━━━━━ Supplied text ━━━━━

I know you want the good ending to be like the start but please please don't try to rush, push or change it.

You've been amazing so far and if this doesn't work out with you and exDF I'm certain you'll meet someone lovely in due course. Take care and enjoy your travels. When are you off by the way?

HelloBoys · 17/01/2014 12:30

Meant you and him may not be over....

ConfusedLady8 · 17/01/2014 12:35

Far East...!!! No chance of nipping round

OP posts:
HelloBoys · 17/01/2014 12:47

I meant when but also where!

I'd try if I can not to FB, email etc whilst you're away too.

Oh I envy you! Enjoy! Smile

ConfusedLady8 · 17/01/2014 12:52

Oh sorry...I go in three weeks :) Bit nervous...but at the time I felt like I just wanted to get away from life and try and forget.

Yes, I will try and do those things too. Thanks!

OP posts:
2rebecca · 17/01/2014 14:32

3 months in the far east? I thought you had debts and a business to rebuild?

ConfusedLady8 · 17/01/2014 14:35

I took a contract job...my business is gone and I felt I had nothing to tie me here. The debts are not so bad since we split and left our house. We had no rent or bills (we stayed with family) so things have improved a bit.

━━━━━ Data under study ━━━━━

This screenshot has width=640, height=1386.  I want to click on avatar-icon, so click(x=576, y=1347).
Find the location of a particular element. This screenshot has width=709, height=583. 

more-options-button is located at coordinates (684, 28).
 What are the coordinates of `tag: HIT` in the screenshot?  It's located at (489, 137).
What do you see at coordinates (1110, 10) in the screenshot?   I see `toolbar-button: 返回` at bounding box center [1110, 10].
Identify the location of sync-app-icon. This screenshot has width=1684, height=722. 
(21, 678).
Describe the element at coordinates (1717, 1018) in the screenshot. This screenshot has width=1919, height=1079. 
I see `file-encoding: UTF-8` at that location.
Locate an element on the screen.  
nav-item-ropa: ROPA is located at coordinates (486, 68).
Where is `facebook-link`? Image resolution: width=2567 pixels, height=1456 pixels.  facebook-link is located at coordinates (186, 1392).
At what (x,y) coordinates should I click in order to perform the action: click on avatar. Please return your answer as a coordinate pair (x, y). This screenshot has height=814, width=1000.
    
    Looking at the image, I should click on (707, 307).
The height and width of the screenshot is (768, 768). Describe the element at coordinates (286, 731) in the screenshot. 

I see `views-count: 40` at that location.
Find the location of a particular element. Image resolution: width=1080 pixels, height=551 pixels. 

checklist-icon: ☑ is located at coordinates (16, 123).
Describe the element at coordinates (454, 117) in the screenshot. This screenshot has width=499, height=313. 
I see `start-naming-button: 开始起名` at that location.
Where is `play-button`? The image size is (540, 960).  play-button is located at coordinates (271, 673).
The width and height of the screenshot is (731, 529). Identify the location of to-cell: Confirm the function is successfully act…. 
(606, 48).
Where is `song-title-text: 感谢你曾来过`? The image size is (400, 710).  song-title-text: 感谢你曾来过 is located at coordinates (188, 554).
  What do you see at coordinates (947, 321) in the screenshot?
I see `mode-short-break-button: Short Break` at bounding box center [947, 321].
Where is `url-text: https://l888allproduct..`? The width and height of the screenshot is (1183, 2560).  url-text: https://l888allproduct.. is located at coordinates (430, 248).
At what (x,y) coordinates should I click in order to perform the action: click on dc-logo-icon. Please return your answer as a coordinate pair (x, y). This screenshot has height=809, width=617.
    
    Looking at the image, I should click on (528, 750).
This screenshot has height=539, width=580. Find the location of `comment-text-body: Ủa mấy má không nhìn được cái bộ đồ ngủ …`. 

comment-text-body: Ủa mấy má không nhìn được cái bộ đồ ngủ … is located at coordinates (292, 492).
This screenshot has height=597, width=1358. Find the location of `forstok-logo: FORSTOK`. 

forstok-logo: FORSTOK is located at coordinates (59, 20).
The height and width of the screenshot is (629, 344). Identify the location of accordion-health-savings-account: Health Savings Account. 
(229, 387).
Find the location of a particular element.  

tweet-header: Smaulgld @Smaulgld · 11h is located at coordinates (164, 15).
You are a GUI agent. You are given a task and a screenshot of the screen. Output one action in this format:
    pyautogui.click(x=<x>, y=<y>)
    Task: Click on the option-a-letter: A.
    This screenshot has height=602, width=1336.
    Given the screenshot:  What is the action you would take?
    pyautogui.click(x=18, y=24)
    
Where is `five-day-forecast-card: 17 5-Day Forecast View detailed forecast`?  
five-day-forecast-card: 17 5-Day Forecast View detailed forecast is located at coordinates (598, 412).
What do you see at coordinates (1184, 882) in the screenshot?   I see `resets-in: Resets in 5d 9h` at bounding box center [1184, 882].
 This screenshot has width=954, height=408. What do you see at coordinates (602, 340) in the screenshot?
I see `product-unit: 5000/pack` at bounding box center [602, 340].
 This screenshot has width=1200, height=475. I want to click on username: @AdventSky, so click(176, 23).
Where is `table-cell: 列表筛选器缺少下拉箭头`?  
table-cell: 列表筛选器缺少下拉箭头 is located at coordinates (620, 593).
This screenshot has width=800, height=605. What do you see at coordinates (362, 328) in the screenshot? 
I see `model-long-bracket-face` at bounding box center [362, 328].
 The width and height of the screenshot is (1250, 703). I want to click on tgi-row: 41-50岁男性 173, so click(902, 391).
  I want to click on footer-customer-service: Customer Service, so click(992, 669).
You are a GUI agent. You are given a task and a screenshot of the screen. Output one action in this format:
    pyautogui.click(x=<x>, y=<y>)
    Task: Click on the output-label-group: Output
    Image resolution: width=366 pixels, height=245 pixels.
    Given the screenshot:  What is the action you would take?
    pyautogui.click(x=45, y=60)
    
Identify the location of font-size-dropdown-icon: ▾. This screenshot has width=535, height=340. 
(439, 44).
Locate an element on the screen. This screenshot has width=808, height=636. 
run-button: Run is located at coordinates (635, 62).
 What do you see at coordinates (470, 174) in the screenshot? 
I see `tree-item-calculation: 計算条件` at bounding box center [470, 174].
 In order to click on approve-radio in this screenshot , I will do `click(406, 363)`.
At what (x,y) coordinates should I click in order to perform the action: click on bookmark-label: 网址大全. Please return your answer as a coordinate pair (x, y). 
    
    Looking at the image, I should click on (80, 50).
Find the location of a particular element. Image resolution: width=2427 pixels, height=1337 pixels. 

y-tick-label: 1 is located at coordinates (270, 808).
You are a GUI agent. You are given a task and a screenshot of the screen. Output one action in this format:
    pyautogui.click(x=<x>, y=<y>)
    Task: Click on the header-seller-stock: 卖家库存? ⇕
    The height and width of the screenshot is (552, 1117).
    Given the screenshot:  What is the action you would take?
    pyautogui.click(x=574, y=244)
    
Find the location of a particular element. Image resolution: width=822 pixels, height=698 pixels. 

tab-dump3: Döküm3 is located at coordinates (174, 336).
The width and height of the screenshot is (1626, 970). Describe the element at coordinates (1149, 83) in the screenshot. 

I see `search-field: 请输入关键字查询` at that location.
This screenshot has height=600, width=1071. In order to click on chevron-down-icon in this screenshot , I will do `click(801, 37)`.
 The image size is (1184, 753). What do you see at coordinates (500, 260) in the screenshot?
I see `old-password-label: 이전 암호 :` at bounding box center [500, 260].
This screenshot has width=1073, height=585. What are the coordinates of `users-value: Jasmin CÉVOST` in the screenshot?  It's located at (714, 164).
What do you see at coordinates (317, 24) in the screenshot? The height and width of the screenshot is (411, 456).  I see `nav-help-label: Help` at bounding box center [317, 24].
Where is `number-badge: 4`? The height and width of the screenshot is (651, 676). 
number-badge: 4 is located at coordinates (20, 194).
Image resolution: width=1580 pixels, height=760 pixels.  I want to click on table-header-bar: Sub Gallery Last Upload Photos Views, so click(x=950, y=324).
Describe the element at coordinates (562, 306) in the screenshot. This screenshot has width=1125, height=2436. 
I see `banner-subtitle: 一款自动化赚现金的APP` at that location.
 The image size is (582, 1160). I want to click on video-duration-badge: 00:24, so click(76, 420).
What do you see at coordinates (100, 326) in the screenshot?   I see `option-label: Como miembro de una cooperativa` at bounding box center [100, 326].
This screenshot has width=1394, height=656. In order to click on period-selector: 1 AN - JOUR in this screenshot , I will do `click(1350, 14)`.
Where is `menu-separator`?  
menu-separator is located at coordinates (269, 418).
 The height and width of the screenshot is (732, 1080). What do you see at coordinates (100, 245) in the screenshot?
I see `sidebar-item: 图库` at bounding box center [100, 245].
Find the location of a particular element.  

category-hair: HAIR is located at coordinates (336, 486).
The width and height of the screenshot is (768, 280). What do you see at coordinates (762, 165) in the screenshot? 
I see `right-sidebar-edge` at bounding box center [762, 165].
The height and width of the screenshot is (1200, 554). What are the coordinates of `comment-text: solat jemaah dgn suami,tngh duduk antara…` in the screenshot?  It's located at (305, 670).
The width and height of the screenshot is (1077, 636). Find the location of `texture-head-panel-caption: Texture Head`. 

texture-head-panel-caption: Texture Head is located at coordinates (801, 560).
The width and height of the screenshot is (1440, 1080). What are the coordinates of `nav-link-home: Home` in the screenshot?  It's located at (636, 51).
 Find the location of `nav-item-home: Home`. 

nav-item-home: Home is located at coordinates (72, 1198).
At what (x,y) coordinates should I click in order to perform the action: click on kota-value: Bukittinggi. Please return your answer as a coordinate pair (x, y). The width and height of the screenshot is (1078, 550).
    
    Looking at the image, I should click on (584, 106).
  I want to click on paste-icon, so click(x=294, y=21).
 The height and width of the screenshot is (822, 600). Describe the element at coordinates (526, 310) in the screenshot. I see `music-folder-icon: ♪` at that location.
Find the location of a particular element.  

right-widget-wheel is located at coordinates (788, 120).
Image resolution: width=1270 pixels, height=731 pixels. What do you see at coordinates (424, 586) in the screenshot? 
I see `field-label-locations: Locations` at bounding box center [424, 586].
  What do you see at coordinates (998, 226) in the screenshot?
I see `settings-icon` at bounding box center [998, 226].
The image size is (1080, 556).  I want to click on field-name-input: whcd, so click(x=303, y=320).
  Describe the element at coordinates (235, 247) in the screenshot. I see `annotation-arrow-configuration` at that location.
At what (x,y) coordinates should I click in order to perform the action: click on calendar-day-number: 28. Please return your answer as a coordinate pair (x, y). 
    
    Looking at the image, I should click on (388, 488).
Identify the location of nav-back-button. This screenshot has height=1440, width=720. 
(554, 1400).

━━━━━

_About this exercise_: Can you pick up the forum thread about a breakup and a planned trip to the Far East and continue it from its last post?

_Response_:
OP posts:
ConfusedLady8 · 17/01/2014 14:40

Come to think of it, splitting took all financial pressure of us. Maybe partly why he did it :/ or significantly why

OP posts:
AndTheBandPlayedOn · 17/01/2014 15:23

I agree with everything QuintessentialShadows has said through out the thread, sorry. Imho, it is extraordinarily frustrating to be told how I feel, why I feel, and be given a template into which my behavior should fit specific to another individual's judgement. That is a power play.

I agree with the posters who suggest he broke up with you. I know it is devastating, but you can not rewrite history to manipulate him/circumstances into anything, including a scenario that will save face for you.

Weather by design or not, you do realize that handing him the web of reasons/excuses of mental illness you may be walking into a setup as described by a previous poster that he could claim all kinds of needs or space or limitations or conditions that would have you become pretty invisible in your own life? It happens within marriages where one needs to be a carer, but it seems to me that you have progressed your dynamic way way into the future...that is presuming alot.

No, do not take him back. It is over, he ended it.
Let him be...leave him alone.

I am hoping you will answer 2rebecca 's question, too. Confused

AndTheBandPlayedOn · 17/01/2014 15:25

x post

ConfusedLady8 · 17/01/2014 16:13

So, AndTheBandPlayed on...if your DH or DP was having all the symptoms of depression and anxiety, you'd consider telling him to see a doctor was power play? Hmm Not sure I see any logic at all in that one. the fact that he'd just left me is immaterial...I was still the closest person in the world to him and care about his well being.

I've barely spoken to him, contacted him or had anything to do with him.

He is under a mental health team being treated for an illness that is apparently not real and created in my own head to save face, despite me not having been anywhere near him.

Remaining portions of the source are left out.